**Written request:**
Switch "width" to "breadth" throughout the stretch from the row containing "Click the red annotation badge numbered 2" through the row containing "tap(235, 108)", and reproduce only those rows, leaving everything else unchanged.

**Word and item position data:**
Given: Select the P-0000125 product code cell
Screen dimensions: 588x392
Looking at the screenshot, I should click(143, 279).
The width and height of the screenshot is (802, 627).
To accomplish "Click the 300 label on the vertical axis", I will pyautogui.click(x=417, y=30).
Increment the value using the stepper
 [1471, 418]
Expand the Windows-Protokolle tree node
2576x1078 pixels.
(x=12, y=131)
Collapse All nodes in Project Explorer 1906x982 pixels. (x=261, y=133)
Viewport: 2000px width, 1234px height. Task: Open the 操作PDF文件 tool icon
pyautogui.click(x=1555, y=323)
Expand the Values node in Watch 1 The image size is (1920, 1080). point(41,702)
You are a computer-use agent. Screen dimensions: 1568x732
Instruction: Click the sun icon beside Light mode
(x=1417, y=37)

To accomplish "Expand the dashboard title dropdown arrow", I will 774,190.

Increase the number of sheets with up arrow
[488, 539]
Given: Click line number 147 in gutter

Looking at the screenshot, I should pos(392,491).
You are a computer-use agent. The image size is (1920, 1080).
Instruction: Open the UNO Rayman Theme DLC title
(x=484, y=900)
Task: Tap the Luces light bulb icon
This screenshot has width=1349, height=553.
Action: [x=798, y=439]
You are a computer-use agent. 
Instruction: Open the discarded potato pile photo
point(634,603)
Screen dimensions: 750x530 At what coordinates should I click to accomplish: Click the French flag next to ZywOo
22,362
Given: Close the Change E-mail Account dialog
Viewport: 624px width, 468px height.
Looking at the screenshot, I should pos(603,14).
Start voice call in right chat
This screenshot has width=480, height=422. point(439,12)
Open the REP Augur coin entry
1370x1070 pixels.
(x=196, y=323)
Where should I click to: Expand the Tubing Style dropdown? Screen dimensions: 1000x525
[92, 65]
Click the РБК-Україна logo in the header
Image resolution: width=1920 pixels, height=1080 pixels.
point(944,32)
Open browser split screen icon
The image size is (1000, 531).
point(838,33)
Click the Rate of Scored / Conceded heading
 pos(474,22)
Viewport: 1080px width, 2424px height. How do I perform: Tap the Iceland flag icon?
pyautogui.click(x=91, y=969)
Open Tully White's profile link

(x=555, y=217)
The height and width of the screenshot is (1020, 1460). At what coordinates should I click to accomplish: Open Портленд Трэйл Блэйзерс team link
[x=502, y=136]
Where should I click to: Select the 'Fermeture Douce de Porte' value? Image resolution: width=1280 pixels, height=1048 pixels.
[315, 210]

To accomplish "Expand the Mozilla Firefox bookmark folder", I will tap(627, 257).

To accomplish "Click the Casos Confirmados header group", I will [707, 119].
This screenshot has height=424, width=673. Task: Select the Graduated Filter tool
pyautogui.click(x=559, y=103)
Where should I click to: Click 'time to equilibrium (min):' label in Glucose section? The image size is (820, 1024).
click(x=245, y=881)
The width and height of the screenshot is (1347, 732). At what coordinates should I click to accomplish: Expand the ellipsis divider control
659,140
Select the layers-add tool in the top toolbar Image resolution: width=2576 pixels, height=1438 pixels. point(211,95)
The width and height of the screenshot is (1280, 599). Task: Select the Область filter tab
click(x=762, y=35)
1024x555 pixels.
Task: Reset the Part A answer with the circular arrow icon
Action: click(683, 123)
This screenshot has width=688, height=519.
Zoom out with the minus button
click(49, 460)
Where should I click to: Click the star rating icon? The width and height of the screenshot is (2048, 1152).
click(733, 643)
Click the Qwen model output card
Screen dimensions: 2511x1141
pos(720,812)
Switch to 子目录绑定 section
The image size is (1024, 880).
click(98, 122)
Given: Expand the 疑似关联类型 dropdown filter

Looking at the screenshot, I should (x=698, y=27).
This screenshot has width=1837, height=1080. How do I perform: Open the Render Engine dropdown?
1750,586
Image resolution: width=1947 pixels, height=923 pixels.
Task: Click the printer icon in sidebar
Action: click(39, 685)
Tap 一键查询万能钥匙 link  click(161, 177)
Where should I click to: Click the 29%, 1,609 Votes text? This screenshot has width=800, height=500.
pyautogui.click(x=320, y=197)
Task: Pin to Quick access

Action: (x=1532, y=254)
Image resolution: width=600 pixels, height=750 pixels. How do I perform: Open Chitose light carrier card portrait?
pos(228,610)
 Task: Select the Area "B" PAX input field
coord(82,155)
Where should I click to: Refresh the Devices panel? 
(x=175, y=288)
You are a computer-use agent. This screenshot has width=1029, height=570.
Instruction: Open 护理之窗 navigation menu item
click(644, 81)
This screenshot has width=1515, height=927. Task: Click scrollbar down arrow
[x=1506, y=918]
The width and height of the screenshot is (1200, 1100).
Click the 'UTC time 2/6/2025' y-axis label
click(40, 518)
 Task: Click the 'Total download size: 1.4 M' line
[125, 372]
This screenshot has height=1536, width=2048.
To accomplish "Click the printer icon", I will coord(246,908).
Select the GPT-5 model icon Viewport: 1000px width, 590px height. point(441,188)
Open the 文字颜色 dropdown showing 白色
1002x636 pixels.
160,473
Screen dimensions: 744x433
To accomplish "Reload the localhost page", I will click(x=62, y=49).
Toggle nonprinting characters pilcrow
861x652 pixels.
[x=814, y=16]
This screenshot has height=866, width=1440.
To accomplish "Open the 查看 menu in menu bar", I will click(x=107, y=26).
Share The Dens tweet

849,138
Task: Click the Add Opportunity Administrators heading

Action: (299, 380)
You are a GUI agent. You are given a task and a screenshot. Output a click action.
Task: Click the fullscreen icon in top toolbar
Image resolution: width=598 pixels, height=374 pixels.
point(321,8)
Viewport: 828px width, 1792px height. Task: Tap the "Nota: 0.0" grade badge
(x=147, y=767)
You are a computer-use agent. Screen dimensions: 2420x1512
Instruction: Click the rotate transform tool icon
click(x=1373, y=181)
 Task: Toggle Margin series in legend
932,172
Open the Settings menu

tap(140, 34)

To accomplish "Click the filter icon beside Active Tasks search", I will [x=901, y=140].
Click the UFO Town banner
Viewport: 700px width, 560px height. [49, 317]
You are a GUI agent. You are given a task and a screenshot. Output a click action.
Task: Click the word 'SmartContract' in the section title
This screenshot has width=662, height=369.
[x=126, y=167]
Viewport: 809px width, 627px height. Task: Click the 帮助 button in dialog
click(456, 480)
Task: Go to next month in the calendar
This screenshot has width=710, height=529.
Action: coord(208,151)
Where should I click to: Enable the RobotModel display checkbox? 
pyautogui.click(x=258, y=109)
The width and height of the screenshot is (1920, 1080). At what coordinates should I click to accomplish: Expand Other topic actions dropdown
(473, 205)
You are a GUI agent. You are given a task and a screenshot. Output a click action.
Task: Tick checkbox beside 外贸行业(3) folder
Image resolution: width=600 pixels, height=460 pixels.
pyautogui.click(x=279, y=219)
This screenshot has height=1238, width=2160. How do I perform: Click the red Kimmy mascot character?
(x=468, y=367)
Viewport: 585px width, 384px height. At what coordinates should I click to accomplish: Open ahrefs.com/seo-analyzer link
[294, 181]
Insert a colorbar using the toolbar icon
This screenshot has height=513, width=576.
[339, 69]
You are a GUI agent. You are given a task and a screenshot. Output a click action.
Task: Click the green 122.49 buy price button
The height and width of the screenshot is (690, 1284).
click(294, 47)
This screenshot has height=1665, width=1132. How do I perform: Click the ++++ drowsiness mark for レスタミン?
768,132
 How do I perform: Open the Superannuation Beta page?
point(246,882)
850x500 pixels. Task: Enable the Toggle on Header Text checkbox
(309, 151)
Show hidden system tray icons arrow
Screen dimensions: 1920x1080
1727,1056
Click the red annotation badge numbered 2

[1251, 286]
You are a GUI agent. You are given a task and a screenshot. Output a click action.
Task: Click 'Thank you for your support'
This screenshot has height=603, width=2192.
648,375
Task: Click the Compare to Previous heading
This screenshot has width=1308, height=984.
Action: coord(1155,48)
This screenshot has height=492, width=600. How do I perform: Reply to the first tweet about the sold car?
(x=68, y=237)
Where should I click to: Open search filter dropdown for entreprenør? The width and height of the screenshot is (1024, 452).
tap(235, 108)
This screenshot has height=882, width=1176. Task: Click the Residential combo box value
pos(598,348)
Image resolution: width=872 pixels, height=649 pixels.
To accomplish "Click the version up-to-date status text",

**Answer:**
Click the red annotation badge numbered 2

[1251, 286]
You are a GUI agent. You are given a task and a screenshot. Output a click action.
Task: Click 'Thank you for your support'
This screenshot has height=603, breadth=2192.
648,375
Task: Click the Compare to Previous heading
This screenshot has breadth=1308, height=984.
Action: coord(1155,48)
This screenshot has height=492, breadth=600. How do I perform: Reply to the first tweet about the sold car?
(x=68, y=237)
Where should I click to: Open search filter dropdown for entreprenør? The breadth and height of the screenshot is (1024, 452).
tap(235, 108)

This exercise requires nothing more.